In the above class, we use WireMock’s JUnit rule class WireMockRule. This sets up the WireMock server when the JUnit test is run.

We then use WireMock’s stubFor method to create the stubs that we’ll use later.

The key methods used when creating the stubs are:

  • whenScenarioStateIs: defines which state the scenario needs to be in for WireMock to use this stub
  • willSetStateTo: gives the value that WireMock sets the state to after this stub has been used

The initial state of any scenario is Scenario.STARTED. So, we create a stub which is used when the state is Scenario.STARTED. This moves the state on to SECOND_STATE.

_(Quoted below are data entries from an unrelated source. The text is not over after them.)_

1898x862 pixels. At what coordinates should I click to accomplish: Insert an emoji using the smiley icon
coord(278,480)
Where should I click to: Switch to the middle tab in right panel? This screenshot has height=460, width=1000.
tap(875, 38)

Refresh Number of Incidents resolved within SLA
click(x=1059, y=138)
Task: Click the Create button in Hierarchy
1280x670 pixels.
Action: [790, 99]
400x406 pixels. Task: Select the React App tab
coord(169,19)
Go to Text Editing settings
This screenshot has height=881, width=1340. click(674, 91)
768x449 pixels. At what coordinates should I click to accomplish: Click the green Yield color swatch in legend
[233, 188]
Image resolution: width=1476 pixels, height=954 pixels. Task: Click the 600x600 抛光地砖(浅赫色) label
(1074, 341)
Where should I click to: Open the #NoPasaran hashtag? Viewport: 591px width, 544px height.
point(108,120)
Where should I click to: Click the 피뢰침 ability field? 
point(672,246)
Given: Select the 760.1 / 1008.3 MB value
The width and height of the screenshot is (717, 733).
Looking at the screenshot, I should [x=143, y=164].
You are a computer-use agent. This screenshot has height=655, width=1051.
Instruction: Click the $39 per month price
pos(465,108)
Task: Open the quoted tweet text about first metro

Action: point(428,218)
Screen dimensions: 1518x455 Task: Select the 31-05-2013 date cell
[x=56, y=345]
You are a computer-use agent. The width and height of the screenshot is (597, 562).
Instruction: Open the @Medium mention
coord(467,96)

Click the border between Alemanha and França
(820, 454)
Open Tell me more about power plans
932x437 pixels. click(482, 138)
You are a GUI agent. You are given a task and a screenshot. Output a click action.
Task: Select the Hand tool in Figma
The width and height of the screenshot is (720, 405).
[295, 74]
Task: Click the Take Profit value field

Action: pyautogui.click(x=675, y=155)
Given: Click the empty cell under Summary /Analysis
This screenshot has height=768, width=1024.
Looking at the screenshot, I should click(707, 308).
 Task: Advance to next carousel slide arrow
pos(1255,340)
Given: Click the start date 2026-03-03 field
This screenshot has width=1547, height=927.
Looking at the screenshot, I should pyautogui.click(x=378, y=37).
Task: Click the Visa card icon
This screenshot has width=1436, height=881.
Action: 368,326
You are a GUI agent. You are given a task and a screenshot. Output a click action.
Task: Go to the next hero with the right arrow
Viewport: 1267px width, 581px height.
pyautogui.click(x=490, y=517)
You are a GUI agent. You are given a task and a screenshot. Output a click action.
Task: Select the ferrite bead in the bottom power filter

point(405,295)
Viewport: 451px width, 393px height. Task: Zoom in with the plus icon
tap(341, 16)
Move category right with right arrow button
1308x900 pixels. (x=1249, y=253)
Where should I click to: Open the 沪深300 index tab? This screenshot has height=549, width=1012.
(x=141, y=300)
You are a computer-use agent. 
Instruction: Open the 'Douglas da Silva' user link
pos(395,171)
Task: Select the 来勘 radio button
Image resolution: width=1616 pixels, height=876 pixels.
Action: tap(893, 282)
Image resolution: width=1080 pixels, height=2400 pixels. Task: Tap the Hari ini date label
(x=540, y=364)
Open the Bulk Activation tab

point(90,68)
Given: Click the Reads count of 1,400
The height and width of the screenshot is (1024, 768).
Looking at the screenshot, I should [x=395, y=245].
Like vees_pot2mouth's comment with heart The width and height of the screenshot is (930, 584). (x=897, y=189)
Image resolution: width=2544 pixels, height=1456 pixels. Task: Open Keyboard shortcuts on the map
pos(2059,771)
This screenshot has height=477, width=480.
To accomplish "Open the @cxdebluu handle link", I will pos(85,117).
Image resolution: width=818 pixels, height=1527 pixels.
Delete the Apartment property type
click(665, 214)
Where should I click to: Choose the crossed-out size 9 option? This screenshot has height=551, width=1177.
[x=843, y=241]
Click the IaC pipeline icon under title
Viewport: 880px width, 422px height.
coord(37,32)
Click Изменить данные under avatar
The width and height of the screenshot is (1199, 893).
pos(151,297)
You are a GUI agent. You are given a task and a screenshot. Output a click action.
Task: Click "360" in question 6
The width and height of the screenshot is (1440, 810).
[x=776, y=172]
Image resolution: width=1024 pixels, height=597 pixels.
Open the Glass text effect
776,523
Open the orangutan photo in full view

We also add stubs to move from SECOND_STATE to THIRD_STATE and finally from THIRD_STATE back to Scenario.STARTED. So if we keep calling the /java-tip endpoint the state changes as follows:

Scenario.STARTED -> SECOND_STATE -> THIRD_STATE -> Scenario.STARTED

5. Using the Scenario

In order to use the WireMock Scenario, we simply make repeated calls to the /java-tip endpoint. So we need to modify our test class as follows:

    @Test
    public void changeStateOnEachCallTest() throws IOException {
        createWireMockStub(Scenario.STARTED, SECOND_STATE, TIP_01);
        createWireMockStub(SECOND_STATE, THIRD_STATE, TIP_02);
        createWireMockStub(THIRD_STATE, Scenario.STARTED, TIP_03);

        assertEquals(TIP_01, nextTip());
        assertEquals(TIP_02, nextTip());
        assertEquals(TIP_03, nextTip());
        assertEquals(TIP_01, nextTip());        
    }

    private String nextTip() throws ClientProtocolException, IOException {
        CloseableHttpClient httpClient = HttpClients.createDefault();
        HttpGet request = new HttpGet(String.format("http://localhost:%s/java-tip", port));
        HttpResponse httpResponse = httpClient.execute(request);
        return firstLineOfResponse(httpResponse);
    }

    private static String firstLineOfResponse(HttpResponse httpResponse) throws IOException {
        try (BufferedReader reader = new BufferedReader(
          new InputStreamReader(httpResponse.getEntity().getContent()))) {
            return reader.readLine();
        }
    }

The nextTip() method calls the /java-tip endpoint and then returns the response as a String. So we use that in each assertEquals() call to check that the calls do indeed get the scenario to cycle around the different states.

6. Conclusion

In this article, we saw how to use WireMock Scenarios in order to mock an API which changes its response depending on the state it is in.

As always, all the code used in this tutorial is available over on GitHub.